Learn how to load **kern files, inspect their structure, and extract musical information for analysis.

Loading Files

Load from Disk

The most common use case—loading a **kern file from your file system:

import kernpy as kp

document, errors = kp.load('path/to/score.krn')

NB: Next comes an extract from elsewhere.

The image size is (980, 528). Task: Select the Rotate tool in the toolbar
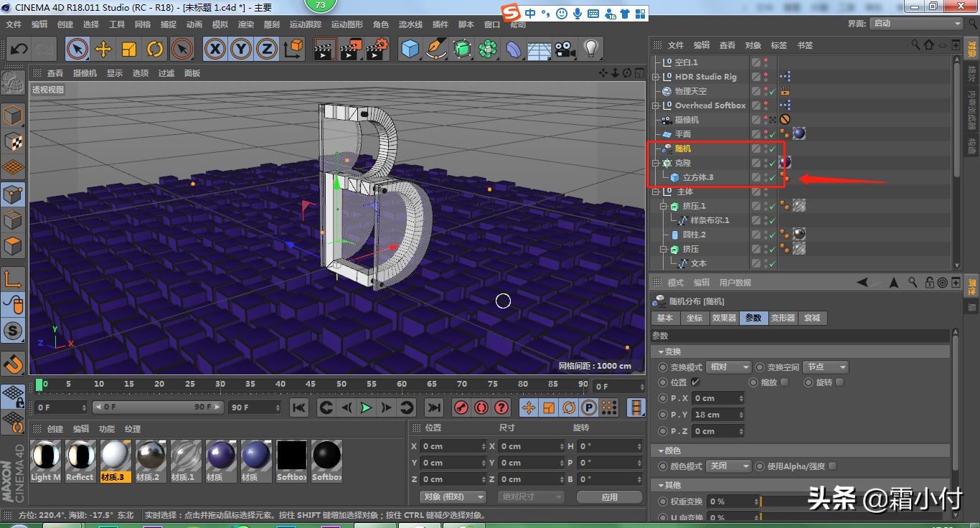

# Handle any parsing errors
if errors:
    print(f"Parser found {len(errors)} issues:")
    for error in errors[:3]:  # Show first 3
        print(f"  {error}")

Load from a String

Useful for working with small **kern snippets or data from APIs:

import kernpy as kp

kern_data = """**kern    **text
*M4/4     *
=1        =1
4c        Do
4d        Re
4e        Mi
4f        Fa
=2        =2
2g        Sol
*-        *-
"""

document, errors = kp.loads(kern_data)

Load with Error Handling

Control how strict the parser should be:

import kernpy as kp

# Tolerant parsing (default)—ignores minor issues
doc, errors = kp.load('score.krn', raise_on_errors=False)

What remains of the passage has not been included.